Training Flux LoRa
This time, I will provide a step-by-step guide on how to conduct Flux LoRa Training at SeaArt, along with some helpful tips to facilitate the training process.
I will focus on training with anime illustrations, as I have a greater affinity for anime compared to realistic styles.
First, open the SeaArt webpage, and then click on "Train" in the navigation user interface.
Please select "Create Dataset" to initiate the creation of a new dataset.
Please select "Flux" and designate a name for the dataset. Subsequently, upload the images for training by clicking the "Upload Images" button.

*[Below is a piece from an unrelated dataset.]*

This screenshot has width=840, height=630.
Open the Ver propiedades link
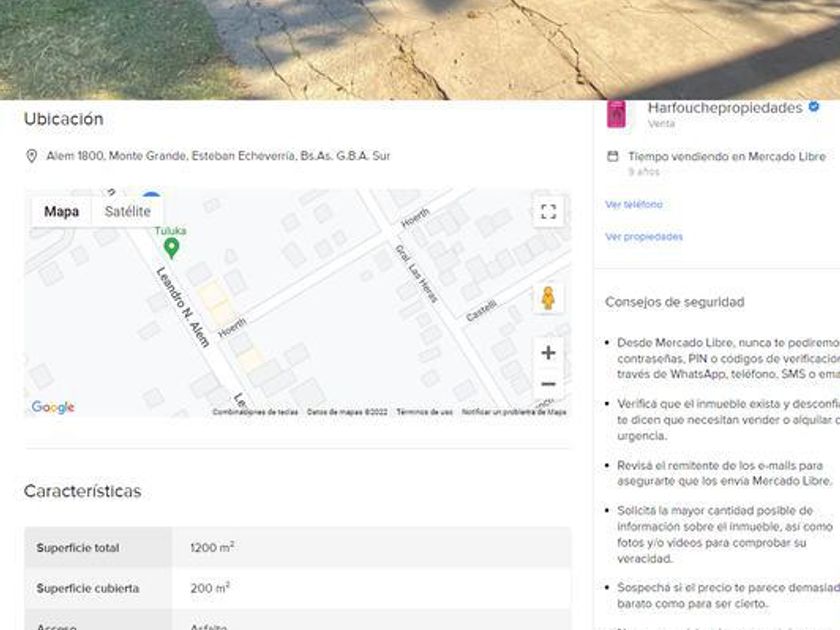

The recommended ratio is 1:1. If the image ratio differs, you may utilize the built-in features for cropping.Tagging recommendations utilizing BLIP can be implemented if trigger words are required; you may include them in the designated box. After that, please click on "Crop/Tag."
Before selecting "Training Now," I will outline several parameters by navigating to the Advanced Settings.
I utilize a repeat count of 20, with 5 epochs and a batch size of 1. If you upload 100 images or more than 70, you may reduce the repeat count. Since I am using 49 images, I will maintain the default settings. Should your training results not meet expectations, you can increase the repeat count or the number of epochs.
Training Mixed Precision: Please use the default setting, BF16.
Please use the default resolution for sample images, as it cannot be altered.
For the random seed, I will leave it as it is or set it to the default.
I recommend using the Euler sampler method, as it is the best option I am aware of.
positive prompts to enhance results , please include representative prompts for all images in the dataset that was created earlier.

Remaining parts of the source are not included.